Resolvemos colocar esse contexto das palestras num livro, que seria intitulado “A Arte de Viver”.bFaríamos como nas palestras, em que eu colocava e explanava os assuntos principais, e ela viria com sua sabedoria de vida e comentaria os assuntos, colocando sempre “a cereja do bolo” nesses encontros tão especiais e agradáveis. Assim seria o livro: eu escreveria a voz principal, conduzindo os assuntos, e ela seria a comentarista que faria uma trança de opiniões e saberes.
Iniciamos o processo, fazendo algumas reuniões por zoom com Marcella Abboud, nossa supervisora de conteúdo. Começaríamos o livro pela morte de meu pai e seus desdobramentos. Então, o destino, o acaso ou Deus provocaram uma reviravolta no caminho. Minha mãe pegou a Covid-19 e partiu em 21 dias, em dezembro de 2020.
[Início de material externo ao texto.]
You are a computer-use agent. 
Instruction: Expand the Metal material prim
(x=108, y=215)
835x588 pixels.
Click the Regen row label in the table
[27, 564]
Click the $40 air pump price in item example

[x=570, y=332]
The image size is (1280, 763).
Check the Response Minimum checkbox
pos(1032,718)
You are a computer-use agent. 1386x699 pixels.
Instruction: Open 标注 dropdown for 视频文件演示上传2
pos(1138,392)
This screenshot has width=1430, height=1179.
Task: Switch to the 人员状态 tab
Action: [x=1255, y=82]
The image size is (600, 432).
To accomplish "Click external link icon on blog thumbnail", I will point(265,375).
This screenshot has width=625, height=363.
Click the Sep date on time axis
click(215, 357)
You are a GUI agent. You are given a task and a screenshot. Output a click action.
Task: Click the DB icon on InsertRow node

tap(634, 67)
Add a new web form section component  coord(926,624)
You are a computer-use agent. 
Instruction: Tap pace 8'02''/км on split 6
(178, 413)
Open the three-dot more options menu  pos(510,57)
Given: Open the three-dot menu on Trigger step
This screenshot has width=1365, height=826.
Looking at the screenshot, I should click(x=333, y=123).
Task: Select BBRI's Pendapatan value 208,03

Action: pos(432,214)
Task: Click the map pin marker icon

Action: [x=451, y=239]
Foram 21 dias de angústia, sofrimento, impotência e dor. Minha mãe partiu! Choque, pausa, dor, pausa, silêncio, pausa, dor, pausa, silêncio, amor, Deus, amor, Deus, amor, Deus, amor… O que fazer quando o inevitável acontece… não há nada a fazer… Só aceitar…
Depois de um período de luto e silêncio, decidi continuar o livro que íamos fazer juntas. Ela, que seria minha companheira, virou tema do livro. Assim, nasceu “Viver é uma arte: transformando a dor em palavras” (Letramento), meu livro de estreia como autora, recheado de memórias e histórias vivenciadas por nós.
Não se trata de uma biografia embora possa contar momentos especiais de nossa vida e profissão, é uma verdadeira declaração de amor à minha mãe e a tudo o que aprendi com ela e meu pai. Relato os sentimentos, as angústias, mas também o crescimento que uma perda como essa nos traz.
Perder a mãe não é fácil. Voltamos ao princípio de tudo, zeramos, esvaziamos e recomeçamos. Agora mais fortes, com mais autonomia, mais autoridade sobre nossas escolhas, mais responsabilidade por quem somos. Voltar ao “zero” é muito importante, uma nova fase se descortina para nós, e a vida nos chama.
Falar da morte é também valorizar a própria vida e o que ela significa para cada um. É o término de um ciclo. Eu creio que a vida não começa no berço e não termina no túmulo – ela continua seu processo evolutivo através de nosso espírito que é imortal. Creio na transcendência da carne, nas diversas encarnações a que o espírito se aventura na depuração moral de sua consciência.
O mundo está passando por um grande teste, com grandes provações, e somos chamados a todo o instante para saber de que lado estaremos: na melhora e preservação da humanidade ou em sua destruição? Queremos uma sociedade mais justa, generosa e amorosa ou cada vez mais egoísta, perversa e cruel? Também é uma questão de escolha. Tudo é uma questão de escolha e livre arbítrio.
Eu creio na força do amor para salvar a humanidade! Espero acender algumas luzes por meio desse amor em forma de livro.
Beth Goulart é atriz, diretora, dramaturga e palestrante. Vem de uma família de artistas de teatro, televisão e cinema e acredita que a arte é o melhor instrumento para transformar consciências. Ela lança “Viver é uma arte: transformando a dor em palavras”, livro em homenagem a Nicette Bruno, com prefácio de Nélida Piñon e posfácio de Fernanda Montenegro, dia 12 de julho, na Travessa do Shopping Leblon, a partir das 19h.